The modest recovery leaves the greenback just above the three-year low it hit this week after President Donald Trump threatened fresh levies against global trading partners. The dollar has slid during the past five months as Trump pushed ahead with tariffs, which have raised concerns over the US economic outlook and fueled speculation that foreigners will shun American assets — the so-called Sell America trade.

“Middle East tensions are a risk to navigate rather than a game changer for the bearish dollar view,” JPMorgan strategists including Meera Chandan and Arindam Sandilya said to clients in a note Friday. “We do not expect the dollar impact to be more pronounced or durable than this at this stage.”

The day’s trading pattern was a far cry from decades past, when international crises would typically fuel gains in the greenback and Treasuries, long considered havens in part because of their liquidity and confidence in the US as a leader in the global economy.

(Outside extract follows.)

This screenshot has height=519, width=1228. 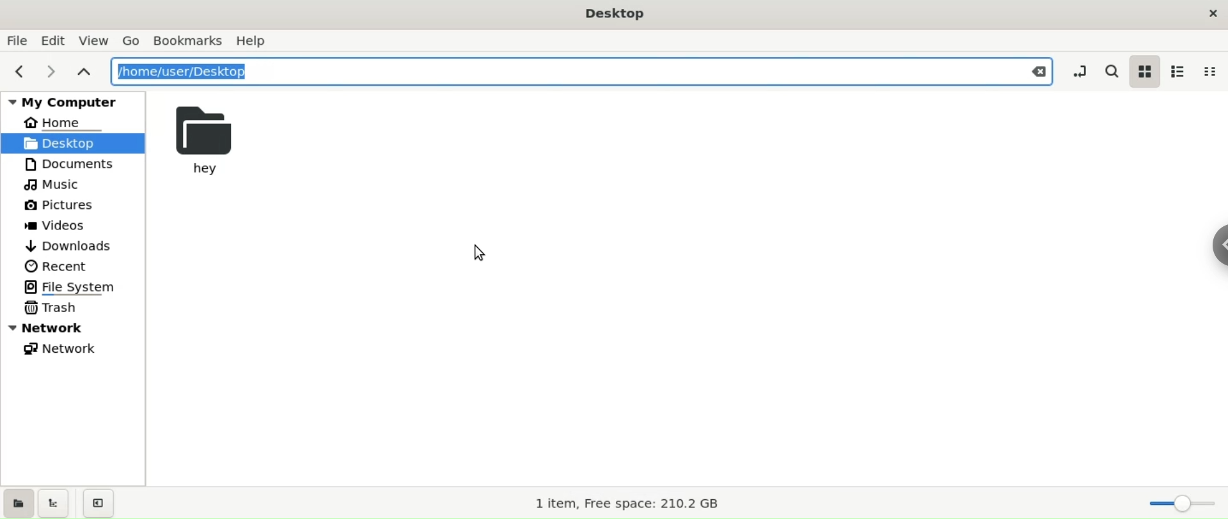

The 10-year US Treasury yield rose about five basis points on Friday as surging oil prices stoked inflation worries.

There are some signs that the gloomy stance toward the dollar is easing a bit. For example, options traders — while still broadly bearish on the US currency’s prospects — have moderated their negative views in recent weeks and are banking on a pause in the greenback’s sharp decline.

“The source of shocks to global risk and growth have been more concentrated in the US so far this year,” Goldman Sachs Group Inc. strategists Stuart Jenkins, Kamakshya Trivedi and Teresa Alves said in a report to clients on Friday. “If that source were to shift more to the rest of the world, the dollar may resume trading with more safe-haven type characteristics.”

The US’s position as the world’s largest oil producer likely helped buoy the dollar on Friday as crude futures soared, analysts said. So did the possibility of a squeeze in short positions against the greenback.